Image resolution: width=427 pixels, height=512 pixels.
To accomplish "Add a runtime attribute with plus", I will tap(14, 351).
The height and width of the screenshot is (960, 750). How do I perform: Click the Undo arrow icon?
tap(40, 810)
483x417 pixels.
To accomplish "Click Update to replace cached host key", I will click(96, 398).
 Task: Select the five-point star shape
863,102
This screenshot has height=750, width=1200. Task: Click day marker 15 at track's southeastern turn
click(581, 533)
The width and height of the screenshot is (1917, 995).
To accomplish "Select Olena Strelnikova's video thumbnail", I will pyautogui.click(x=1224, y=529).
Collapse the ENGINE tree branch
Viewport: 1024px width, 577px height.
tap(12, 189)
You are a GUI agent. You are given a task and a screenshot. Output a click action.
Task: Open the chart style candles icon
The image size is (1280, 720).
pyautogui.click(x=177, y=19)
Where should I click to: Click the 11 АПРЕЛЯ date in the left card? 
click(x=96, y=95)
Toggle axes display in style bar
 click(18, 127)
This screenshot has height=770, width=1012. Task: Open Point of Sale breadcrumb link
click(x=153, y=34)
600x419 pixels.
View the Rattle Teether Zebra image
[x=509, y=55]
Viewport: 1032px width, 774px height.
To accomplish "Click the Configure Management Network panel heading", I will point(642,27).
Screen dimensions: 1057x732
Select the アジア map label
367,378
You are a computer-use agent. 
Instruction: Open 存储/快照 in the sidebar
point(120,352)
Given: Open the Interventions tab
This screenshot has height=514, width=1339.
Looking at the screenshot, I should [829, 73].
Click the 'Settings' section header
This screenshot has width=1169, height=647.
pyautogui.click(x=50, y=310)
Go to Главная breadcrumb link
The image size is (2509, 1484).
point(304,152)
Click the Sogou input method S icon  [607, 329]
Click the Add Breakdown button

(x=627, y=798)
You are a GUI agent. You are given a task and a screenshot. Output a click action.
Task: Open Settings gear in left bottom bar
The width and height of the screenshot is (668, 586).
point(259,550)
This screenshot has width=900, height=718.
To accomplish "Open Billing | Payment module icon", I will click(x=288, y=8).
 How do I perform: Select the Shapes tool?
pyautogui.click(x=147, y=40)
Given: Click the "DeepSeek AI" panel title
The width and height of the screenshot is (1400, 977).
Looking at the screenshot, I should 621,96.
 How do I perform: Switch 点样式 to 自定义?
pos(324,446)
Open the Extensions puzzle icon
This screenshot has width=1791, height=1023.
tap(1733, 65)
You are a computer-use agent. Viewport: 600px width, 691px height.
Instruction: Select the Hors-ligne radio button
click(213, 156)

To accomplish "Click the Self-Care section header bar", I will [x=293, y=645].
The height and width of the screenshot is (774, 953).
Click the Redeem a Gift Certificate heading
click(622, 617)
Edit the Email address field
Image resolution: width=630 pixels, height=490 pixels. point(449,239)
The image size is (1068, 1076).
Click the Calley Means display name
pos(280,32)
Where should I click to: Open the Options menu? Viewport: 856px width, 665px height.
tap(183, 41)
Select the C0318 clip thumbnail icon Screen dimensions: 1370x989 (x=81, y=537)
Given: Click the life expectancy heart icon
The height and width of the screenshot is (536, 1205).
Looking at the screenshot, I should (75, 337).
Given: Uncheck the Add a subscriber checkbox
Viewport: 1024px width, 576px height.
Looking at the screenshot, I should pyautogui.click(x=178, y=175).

^^^^^^^^

» **BRIEF**
All of the entries are to be set down again without alteration.

» **RESULT FOR THIS EXERCISE**
Image resolution: width=427 pixels, height=512 pixels.
To accomplish "Add a runtime attribute with plus", I will tap(14, 351).
The height and width of the screenshot is (960, 750). How do I perform: Click the Undo arrow icon?
tap(40, 810)
483x417 pixels.
To accomplish "Click Update to replace cached host key", I will click(96, 398).
 Task: Select the five-point star shape
863,102
This screenshot has height=750, width=1200. Task: Click day marker 15 at track's southeastern turn
click(581, 533)
The width and height of the screenshot is (1917, 995).
To accomplish "Select Olena Strelnikova's video thumbnail", I will pyautogui.click(x=1224, y=529).
Collapse the ENGINE tree branch
Viewport: 1024px width, 577px height.
tap(12, 189)
You are a GUI agent. You are given a task and a screenshot. Output a click action.
Task: Open the chart style candles icon
The image size is (1280, 720).
pyautogui.click(x=177, y=19)
Where should I click to: Click the 11 АПРЕЛЯ date in the left card? 
click(x=96, y=95)
Toggle axes display in style bar
 click(18, 127)
This screenshot has height=770, width=1012. Task: Open Point of Sale breadcrumb link
click(x=153, y=34)
600x419 pixels.
View the Rattle Teether Zebra image
[x=509, y=55]
Viewport: 1032px width, 774px height.
To accomplish "Click the Configure Management Network panel heading", I will point(642,27).
Screen dimensions: 1057x732
Select the アジア map label
367,378
You are a computer-use agent. 
Instruction: Open 存储/快照 in the sidebar
point(120,352)
Given: Open the Interventions tab
This screenshot has height=514, width=1339.
Looking at the screenshot, I should [829, 73].
Click the 'Settings' section header
This screenshot has width=1169, height=647.
pyautogui.click(x=50, y=310)
Go to Главная breadcrumb link
The image size is (2509, 1484).
point(304,152)
Click the Sogou input method S icon  [607, 329]
Click the Add Breakdown button

(x=627, y=798)
You are a GUI agent. You are given a task and a screenshot. Output a click action.
Task: Open Settings gear in left bottom bar
The width and height of the screenshot is (668, 586).
point(259,550)
This screenshot has width=900, height=718.
To accomplish "Open Billing | Payment module icon", I will click(x=288, y=8).
 How do I perform: Select the Shapes tool?
pyautogui.click(x=147, y=40)
Given: Click the "DeepSeek AI" panel title
The width and height of the screenshot is (1400, 977).
Looking at the screenshot, I should 621,96.
 How do I perform: Switch 点样式 to 自定义?
pos(324,446)
Open the Extensions puzzle icon
This screenshot has width=1791, height=1023.
tap(1733, 65)
You are a computer-use agent. Viewport: 600px width, 691px height.
Instruction: Select the Hors-ligne radio button
click(213, 156)

To accomplish "Click the Self-Care section header bar", I will [x=293, y=645].
The height and width of the screenshot is (774, 953).
Click the Redeem a Gift Certificate heading
click(622, 617)
Edit the Email address field
Image resolution: width=630 pixels, height=490 pixels. point(449,239)
The image size is (1068, 1076).
Click the Calley Means display name
pos(280,32)
Where should I click to: Open the Options menu? Viewport: 856px width, 665px height.
tap(183, 41)
Select the C0318 clip thumbnail icon Screen dimensions: 1370x989 (x=81, y=537)
Given: Click the life expectancy heart icon
The height and width of the screenshot is (536, 1205).
Looking at the screenshot, I should (75, 337).
Given: Uncheck the Add a subscriber checkbox
Viewport: 1024px width, 576px height.
Looking at the screenshot, I should pyautogui.click(x=178, y=175).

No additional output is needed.